■ Data provided ■
┄┄┄┄┄┄┄┄┄┄┄┄┄┄┄┄┄┄┄┄

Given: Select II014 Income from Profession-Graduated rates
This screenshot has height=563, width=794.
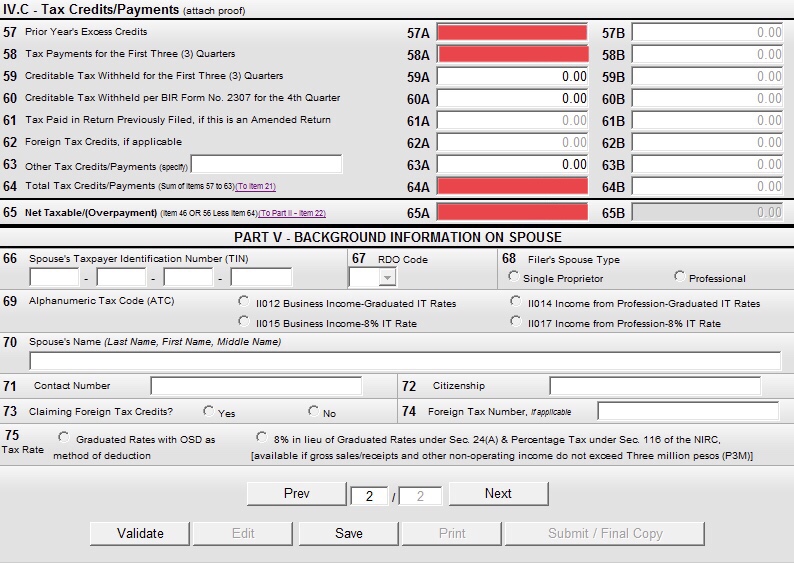Looking at the screenshot, I should tap(516, 301).
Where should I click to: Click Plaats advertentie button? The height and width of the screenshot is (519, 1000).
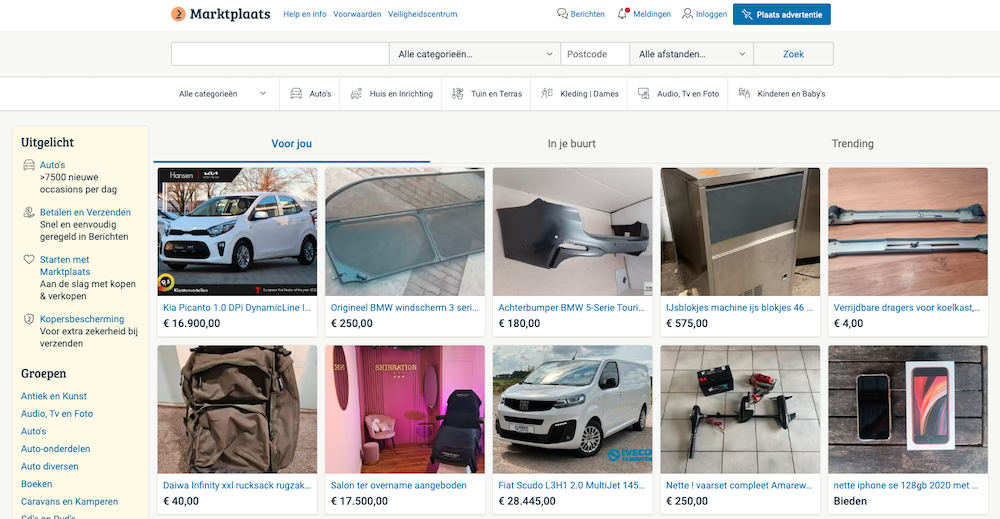tap(781, 14)
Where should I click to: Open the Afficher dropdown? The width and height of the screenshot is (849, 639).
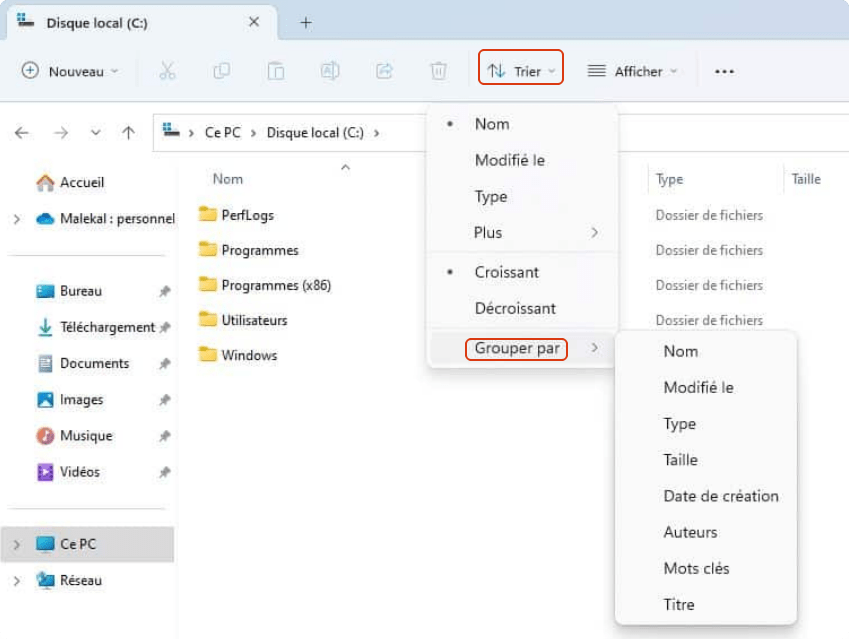[632, 71]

┄┄┄┄┄┄┄┄┄┄┄┄┄┄┄┄┄┄┄┄

An exact repetition of the listing is needed, with the pictures dropped.

Given: Select II014 Income from Profession-Graduated rates
This screenshot has height=563, width=794.
Looking at the screenshot, I should tap(516, 301).
Where should I click to: Click Plaats advertentie button? The height and width of the screenshot is (519, 1000).
tap(781, 14)
Where should I click to: Open the Afficher dropdown? The width and height of the screenshot is (849, 639).
[632, 71]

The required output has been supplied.